On the occasion of Galileo Galilei’s birthday, Prof. Buonanno receives the biennial award together with Prof. Thibault Damour (Institut des Hautes Études Scientifiques) and Prof. Frans Pretorius (Princeton University). Since 2019, the Italian National Institute for Nuclear Physics (INFN) in collaboration with its National Center for Advanced Studies, Galileo Galilei Institute (GGI) in Florence, honors scientists who have achieved outstanding results in theoretical physics in the 25 years prior the award date.

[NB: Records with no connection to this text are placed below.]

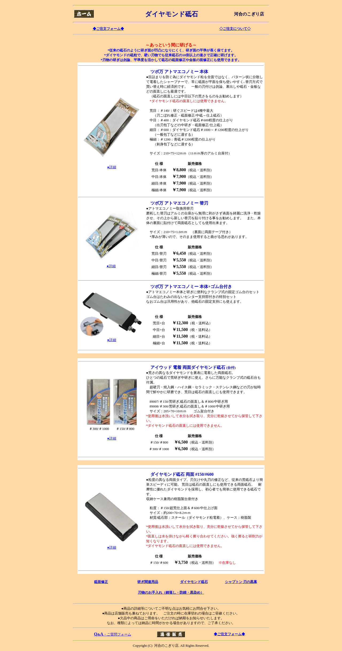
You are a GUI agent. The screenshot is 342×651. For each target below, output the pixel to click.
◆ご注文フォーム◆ (108, 29)
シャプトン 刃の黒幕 (241, 582)
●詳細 (111, 438)
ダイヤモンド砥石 (194, 582)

The INFN honors Alessandra Buonanno for “the fundamental understanding of sources of gravitational radiation by complementary analytic and numerical techniques, enabling predictions that have been confirmed by gravitational wave observations and are now key tools in this new branch of astronomy”. The award is given principally for advances in the analytic and semi-analytic modeling of black hole mergers, by Buonanno and Damour, and in the numerical modeling of those mergers, by Pretorius. These complementary methods, in combination, provide the theoretical framework for understanding the remarkable results about black hole mergers that have been produced in recent years by the LIGO and Virgo observatories.

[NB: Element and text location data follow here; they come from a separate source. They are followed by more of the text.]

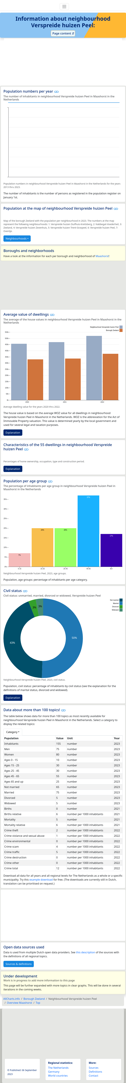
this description (85, 952)
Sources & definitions (19, 964)
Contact (93, 1075)
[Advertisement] (63, 62)
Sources (93, 1068)
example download (41, 879)
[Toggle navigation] (64, 6)
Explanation (13, 432)
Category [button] (11, 732)
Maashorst (102, 256)
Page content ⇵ (63, 33)
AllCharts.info (11, 999)
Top (38, 1003)
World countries (58, 1075)
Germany (53, 1071)
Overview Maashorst (19, 1003)
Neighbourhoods (16, 238)
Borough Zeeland (34, 999)
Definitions (95, 1071)
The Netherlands (58, 1068)
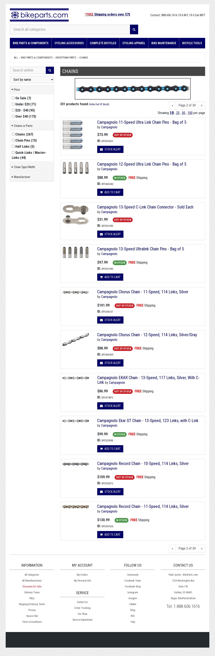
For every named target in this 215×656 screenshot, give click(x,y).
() (21, 98)
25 (178, 113)
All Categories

Alessandra Buonanno is the director of the “Astrophysical and Cosmological Relativity” department at the Max Planck Institute for Gravitational Physics in Potsdam. She studied physics in Pisa, and held faculty positions in Paris and at the University of Maryland, where she became full professor in 2010. She is a leading theorist in the field of gravitational-wave physics, and a Principal Investigator of the LIGO Scientific Collaboration. Her work on waveform modeling has been essential in the detection of gravitational waves from binary systems composed of black holes and/or neutron stars, and the physical interpretation of the signals. For her contributions to LIGO and Virgo discoveries, she was awarded several prizes, including the 2018 Leibniz prize – the most prestigious research prize in Germany. She is a Fellow of the International Society on General Relativity and Gravitation, and of the American Physical Society. She holds a professorship at the University of Maryland, and honorary professorships at the Humboldt University in Berlin, and the University of Potsdam.